Oh, ależ zajęty ten William, nagle taki obowiązkowy i pracowity..
- Ty mnie wkurzałeś wcześniej.. - wziąłem ręce za głowę i założyłem nogę na nogę - To teraz jest moja kolej aby ci trochę poprzeszkadzać.
- Oooo.. czyżby Phantom tęsknił za mną? - uniósł brew i wrócił do sprzątania - Mieczysławie, powiedz mu, aby wyniósł się stąd. Poczułem się urażony jego poczynaniem, nie odzywam się do niego..
- Mieczysław mi przekazał. Ależ Williamku, nie fochaj się tak nierozważnie. To chyba decyzja którą trzeba przemyśleć.. - spojrzał na mnie ponuro - No.. co się stało z twoją wiecznie uśmiechniętą twarzyczką.

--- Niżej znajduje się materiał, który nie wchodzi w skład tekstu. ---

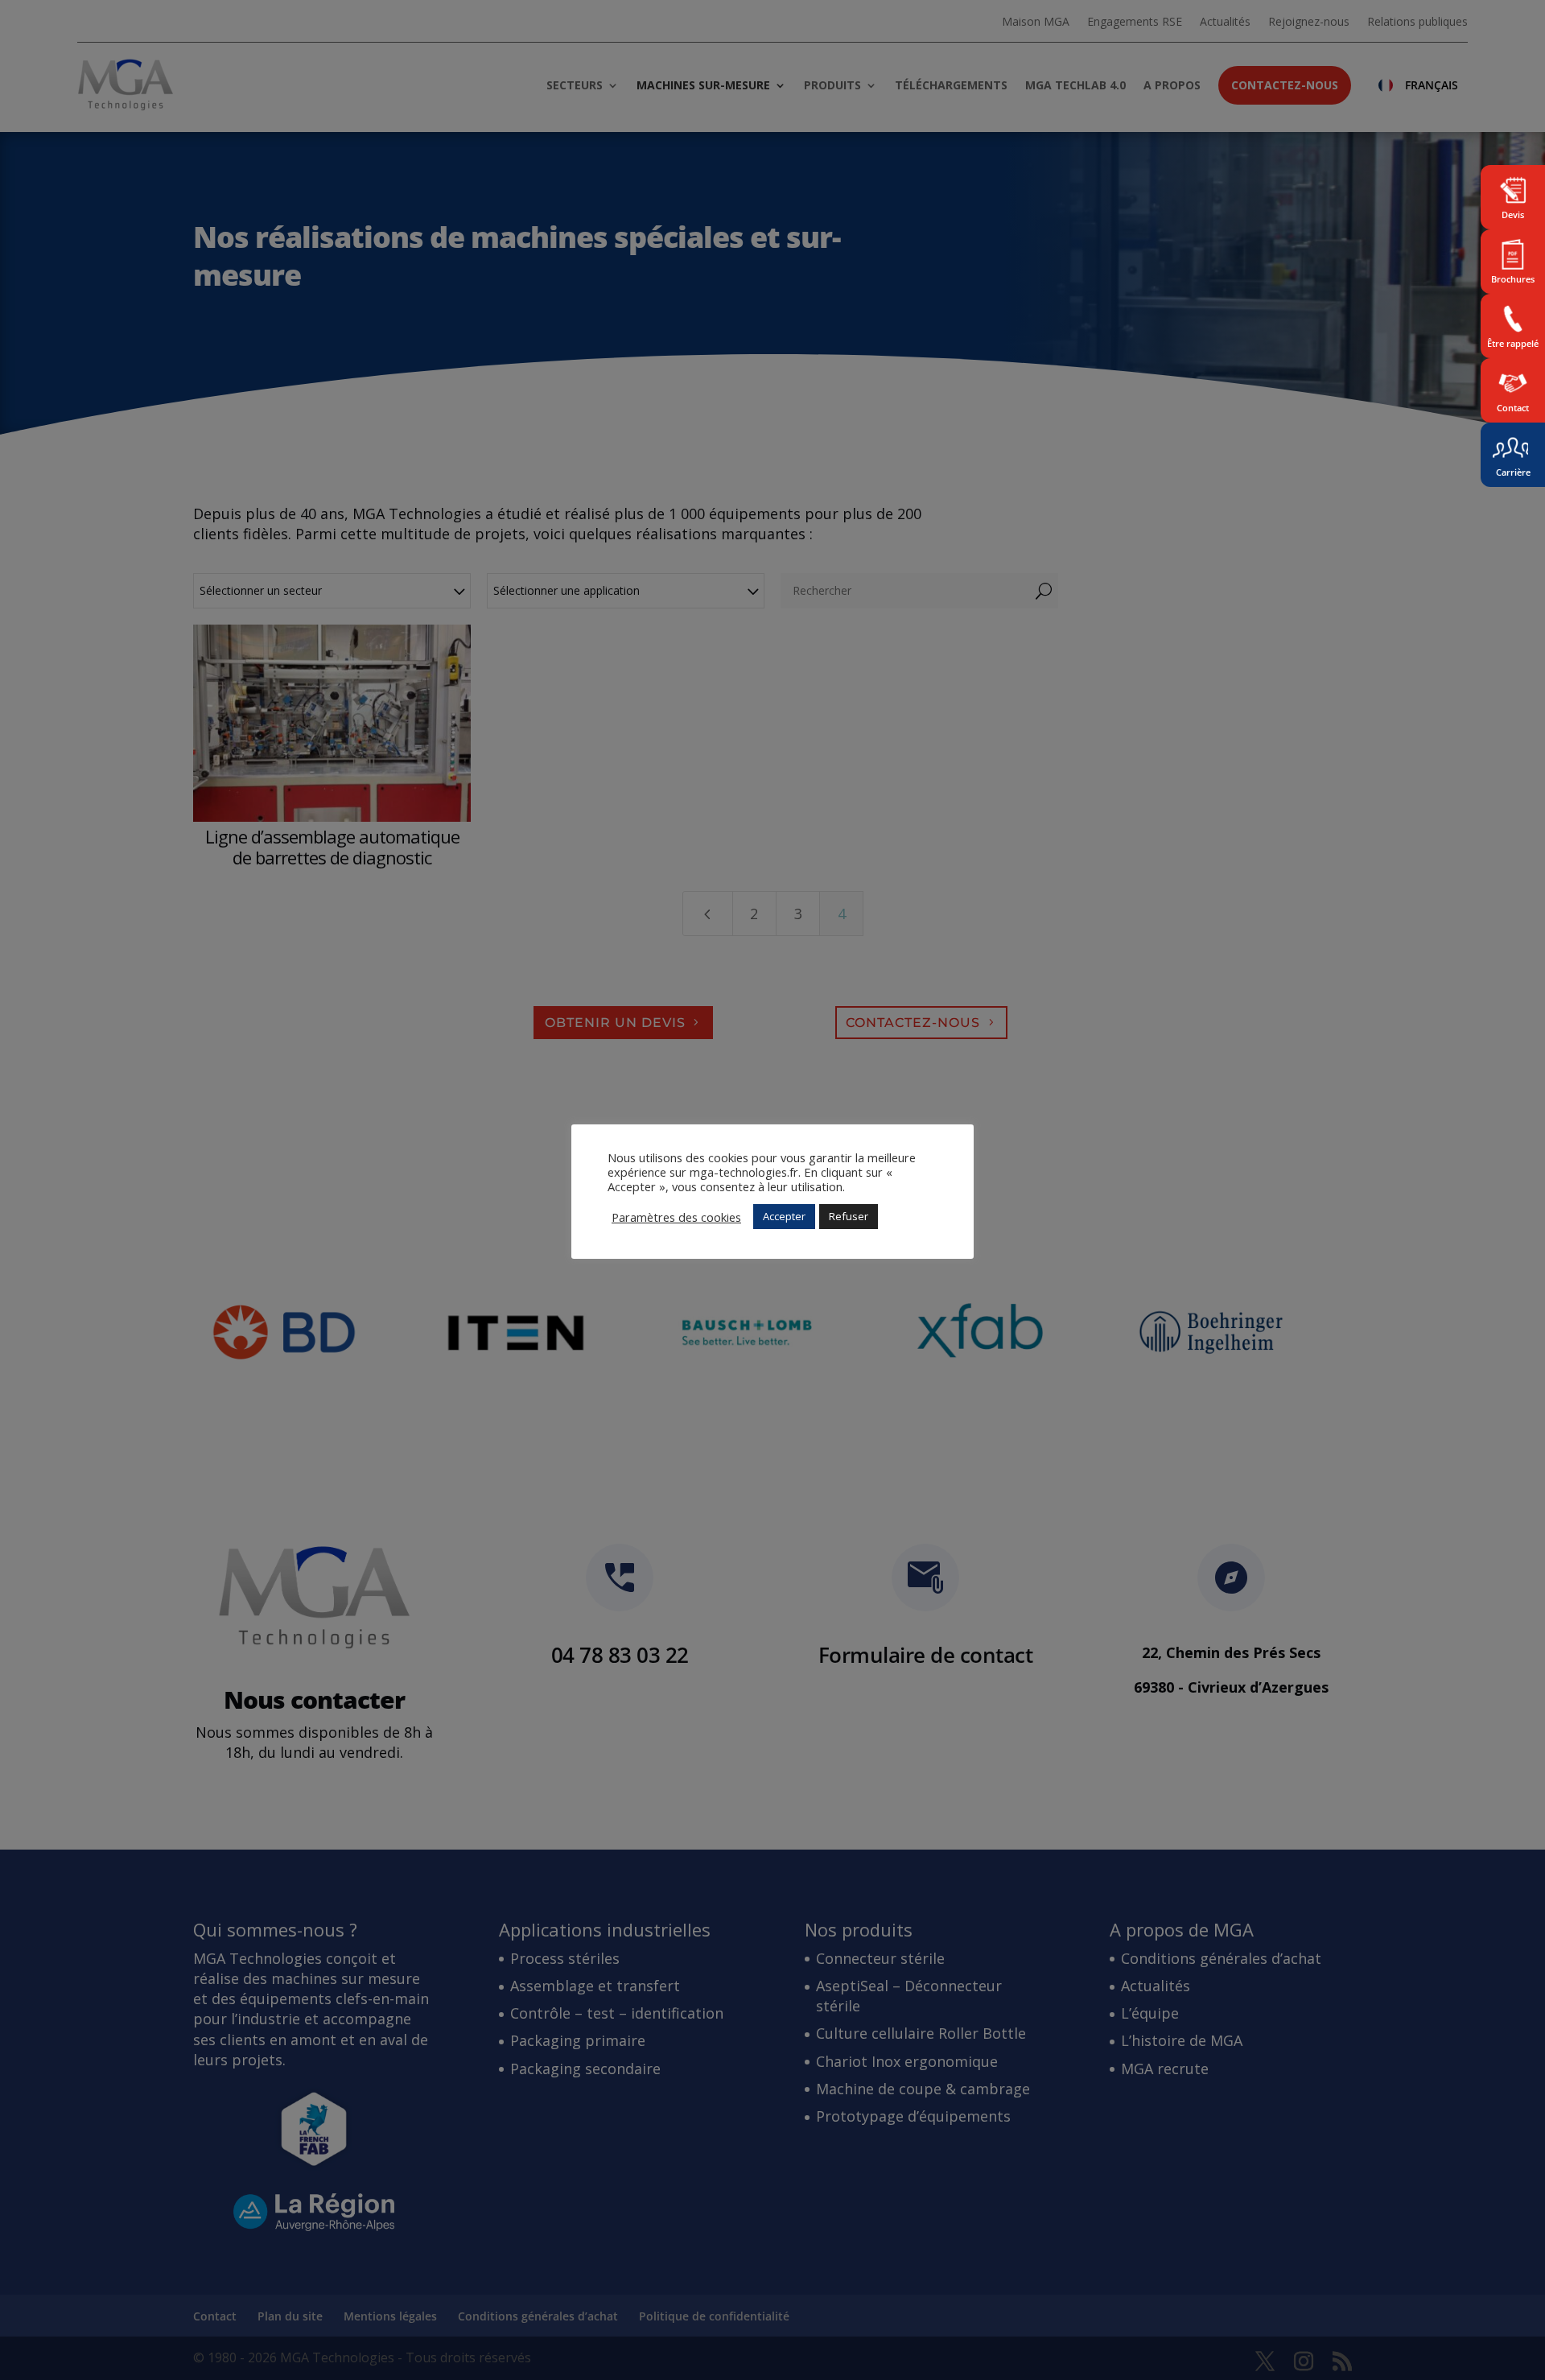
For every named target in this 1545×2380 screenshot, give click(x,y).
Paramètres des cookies (676, 1217)
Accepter (784, 1216)
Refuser (848, 1216)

- Zniknęła jak przebiśnieg w przymrozkach.. - mruknął - A teraz złaź z tej kanapy.
- Nie..- wytknąłem język naśladując go, ale wtedy chwycił kanapę na bok i przechylił ją to tyłu i razem z meblem znalazłem się na ziemi.
- No i co teraz? - spojrzał na mnie z góry.
- Teraz będziesz musiał mnie nieść do domu, bo chyba mam wstrząs mózgu.. - jęknąłem podnosząc się z podłogi. - Coś ty taki agresywny, co?